= Chittagong Shrine Robbery =

2011 robbery by a paramilitary unit of Bangladesh

Chittagong Shrine Robbery refers to a robbery of an Islamic shrine in Chittagong by officers of Rapid Action Battalion, a paramilitary unit of Bangladesh, in 2011.

== History ==
On 4 November 2011, Colonel Zulfiqar Ali Majumder led members of his unit, Rapid Action Battalion-7, to Talsara Darbar Sharif and robbed the compound keeping the pir at gunpoint. They stole 27 million BDT from the shrine. Four months later, a driver of the shrine sued 10 members of Rapid Action Battalion and two informants for the robbery. Rapid Action Battalion, a composite force, returned the 10 personnel to their respective military units after an international probe found them involved in the robbery. Colonel Zulfiqar Ali Majumder was posted to Army Training and Doctrine Command.

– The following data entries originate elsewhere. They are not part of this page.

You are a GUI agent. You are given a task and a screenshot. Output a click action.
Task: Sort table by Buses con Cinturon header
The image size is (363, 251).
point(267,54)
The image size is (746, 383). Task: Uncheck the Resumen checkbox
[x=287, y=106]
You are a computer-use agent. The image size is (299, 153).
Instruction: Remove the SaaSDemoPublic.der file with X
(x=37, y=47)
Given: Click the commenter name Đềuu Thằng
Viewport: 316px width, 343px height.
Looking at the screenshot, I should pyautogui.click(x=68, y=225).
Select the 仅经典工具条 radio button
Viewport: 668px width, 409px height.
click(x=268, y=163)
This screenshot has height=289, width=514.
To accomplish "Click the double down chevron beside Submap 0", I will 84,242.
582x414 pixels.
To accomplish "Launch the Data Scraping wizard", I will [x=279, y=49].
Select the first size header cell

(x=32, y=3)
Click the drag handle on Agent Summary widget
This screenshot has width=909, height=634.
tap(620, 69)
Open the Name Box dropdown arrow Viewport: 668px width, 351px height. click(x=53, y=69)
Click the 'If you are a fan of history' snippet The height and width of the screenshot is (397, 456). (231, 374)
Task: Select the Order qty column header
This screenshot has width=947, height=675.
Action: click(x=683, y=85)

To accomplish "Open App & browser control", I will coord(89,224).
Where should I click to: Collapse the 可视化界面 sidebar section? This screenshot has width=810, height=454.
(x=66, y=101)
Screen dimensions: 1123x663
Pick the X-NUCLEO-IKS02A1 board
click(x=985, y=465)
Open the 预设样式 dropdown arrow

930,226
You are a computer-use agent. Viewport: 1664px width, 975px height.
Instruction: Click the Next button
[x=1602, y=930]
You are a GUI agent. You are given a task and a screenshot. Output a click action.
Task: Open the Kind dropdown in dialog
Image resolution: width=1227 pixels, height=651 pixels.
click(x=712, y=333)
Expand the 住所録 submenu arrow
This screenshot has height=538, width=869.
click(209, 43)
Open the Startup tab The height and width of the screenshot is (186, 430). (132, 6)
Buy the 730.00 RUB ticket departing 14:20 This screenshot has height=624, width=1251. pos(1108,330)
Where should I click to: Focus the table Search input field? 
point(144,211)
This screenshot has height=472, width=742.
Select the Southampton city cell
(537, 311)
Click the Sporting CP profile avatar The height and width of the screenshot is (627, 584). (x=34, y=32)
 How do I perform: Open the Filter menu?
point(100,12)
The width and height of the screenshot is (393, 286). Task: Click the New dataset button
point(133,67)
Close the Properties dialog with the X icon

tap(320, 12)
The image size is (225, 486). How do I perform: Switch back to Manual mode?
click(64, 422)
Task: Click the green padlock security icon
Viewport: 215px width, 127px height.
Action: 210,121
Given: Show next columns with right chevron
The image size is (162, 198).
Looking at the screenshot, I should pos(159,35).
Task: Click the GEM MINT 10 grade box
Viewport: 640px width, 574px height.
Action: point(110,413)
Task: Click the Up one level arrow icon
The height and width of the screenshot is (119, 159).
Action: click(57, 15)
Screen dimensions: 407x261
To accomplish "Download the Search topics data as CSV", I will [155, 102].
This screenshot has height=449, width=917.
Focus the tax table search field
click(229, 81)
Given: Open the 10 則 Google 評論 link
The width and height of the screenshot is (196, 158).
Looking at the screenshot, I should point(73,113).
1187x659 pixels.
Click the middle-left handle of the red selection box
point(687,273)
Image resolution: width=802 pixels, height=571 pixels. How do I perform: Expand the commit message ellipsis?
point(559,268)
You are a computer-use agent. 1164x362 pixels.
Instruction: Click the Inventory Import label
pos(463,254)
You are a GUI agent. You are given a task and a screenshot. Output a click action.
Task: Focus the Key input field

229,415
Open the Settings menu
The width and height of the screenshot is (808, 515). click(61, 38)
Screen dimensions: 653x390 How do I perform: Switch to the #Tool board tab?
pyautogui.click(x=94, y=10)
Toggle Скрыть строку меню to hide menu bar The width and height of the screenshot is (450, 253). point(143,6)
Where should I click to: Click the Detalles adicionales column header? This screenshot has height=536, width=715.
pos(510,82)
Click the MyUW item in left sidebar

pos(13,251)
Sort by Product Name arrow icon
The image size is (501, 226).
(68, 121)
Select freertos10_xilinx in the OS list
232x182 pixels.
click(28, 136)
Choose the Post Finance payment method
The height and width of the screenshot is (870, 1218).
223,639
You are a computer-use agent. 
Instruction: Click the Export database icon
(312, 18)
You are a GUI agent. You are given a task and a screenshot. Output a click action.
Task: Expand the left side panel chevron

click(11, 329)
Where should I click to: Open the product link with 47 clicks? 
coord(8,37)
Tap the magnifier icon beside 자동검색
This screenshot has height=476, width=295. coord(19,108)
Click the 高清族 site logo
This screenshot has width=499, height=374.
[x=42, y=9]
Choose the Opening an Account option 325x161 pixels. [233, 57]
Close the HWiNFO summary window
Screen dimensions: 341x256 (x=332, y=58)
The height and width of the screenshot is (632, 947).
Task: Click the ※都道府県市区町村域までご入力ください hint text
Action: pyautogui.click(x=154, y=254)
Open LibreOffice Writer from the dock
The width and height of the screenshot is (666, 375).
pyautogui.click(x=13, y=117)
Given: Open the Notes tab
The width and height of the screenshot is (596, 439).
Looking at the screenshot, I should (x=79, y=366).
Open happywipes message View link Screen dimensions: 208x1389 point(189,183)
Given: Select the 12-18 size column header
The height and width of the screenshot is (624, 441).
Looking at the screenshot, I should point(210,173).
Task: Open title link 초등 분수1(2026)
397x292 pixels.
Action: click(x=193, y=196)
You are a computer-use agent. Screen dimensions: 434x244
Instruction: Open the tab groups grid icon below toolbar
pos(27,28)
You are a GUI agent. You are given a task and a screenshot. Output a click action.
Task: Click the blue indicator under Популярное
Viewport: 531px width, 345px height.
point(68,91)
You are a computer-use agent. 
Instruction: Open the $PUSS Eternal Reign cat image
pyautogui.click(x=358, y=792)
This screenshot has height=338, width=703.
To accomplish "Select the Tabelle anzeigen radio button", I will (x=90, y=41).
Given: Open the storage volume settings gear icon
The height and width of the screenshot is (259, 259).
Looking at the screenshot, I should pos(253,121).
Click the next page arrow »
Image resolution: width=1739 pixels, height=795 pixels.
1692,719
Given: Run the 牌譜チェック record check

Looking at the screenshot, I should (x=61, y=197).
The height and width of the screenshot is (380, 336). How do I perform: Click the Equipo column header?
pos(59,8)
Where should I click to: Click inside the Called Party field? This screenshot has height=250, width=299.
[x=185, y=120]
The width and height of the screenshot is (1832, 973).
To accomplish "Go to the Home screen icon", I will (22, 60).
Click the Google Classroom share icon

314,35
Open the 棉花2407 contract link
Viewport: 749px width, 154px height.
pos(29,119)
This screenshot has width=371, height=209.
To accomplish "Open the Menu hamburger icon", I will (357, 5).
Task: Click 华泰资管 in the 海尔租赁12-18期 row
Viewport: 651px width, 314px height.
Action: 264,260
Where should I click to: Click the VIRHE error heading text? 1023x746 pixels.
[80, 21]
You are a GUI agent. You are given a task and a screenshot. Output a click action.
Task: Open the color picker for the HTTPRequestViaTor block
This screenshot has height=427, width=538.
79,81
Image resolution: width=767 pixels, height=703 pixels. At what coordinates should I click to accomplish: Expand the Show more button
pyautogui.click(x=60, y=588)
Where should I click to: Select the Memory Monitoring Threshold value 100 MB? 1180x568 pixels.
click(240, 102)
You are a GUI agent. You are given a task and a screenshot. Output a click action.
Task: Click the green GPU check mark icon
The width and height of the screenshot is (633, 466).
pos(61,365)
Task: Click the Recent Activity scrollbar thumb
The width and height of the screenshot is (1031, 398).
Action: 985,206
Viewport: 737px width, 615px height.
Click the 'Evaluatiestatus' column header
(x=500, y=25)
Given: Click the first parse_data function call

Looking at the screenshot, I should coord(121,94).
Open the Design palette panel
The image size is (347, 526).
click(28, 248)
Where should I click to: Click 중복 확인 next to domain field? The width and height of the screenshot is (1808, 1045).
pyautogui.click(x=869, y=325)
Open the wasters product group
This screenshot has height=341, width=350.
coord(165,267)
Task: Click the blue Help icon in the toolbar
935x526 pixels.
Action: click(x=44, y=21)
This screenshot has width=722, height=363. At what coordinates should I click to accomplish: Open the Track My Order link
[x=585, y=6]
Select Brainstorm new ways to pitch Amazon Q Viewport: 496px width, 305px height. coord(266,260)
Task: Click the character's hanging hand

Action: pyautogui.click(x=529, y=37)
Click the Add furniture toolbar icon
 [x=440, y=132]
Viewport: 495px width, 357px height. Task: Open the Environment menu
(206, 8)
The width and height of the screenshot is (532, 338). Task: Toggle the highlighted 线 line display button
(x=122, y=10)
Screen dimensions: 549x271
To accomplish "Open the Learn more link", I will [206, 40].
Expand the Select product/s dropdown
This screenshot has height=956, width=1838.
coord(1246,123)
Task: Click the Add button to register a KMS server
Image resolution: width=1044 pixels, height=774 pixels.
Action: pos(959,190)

In April 2012, Squadron Leader Mamun Ur Rashid, who was tasked with investigating the robbery and Flight Lieutenant Mahmudul Hasan as part of an investigation by Bangladesh Air Force was found dead in Silver Inn in Chittagong.

Bangladesh Police arrested Zulfiqar Ali Majumder on 4 May 2012 for his involvement in the shrine robbery and after he was sacked from Bangladesh Army after an army investigation found him guilty. He and six others were sued in the shrine robbery case. Flight Lt Sheikh Mahmudul Hasan, an accused in the case, moved a petition in front of the Bangladesh High Court to squash the case but was denied by the High Court Division in 2016. The trial in the robbery case began in September 2017.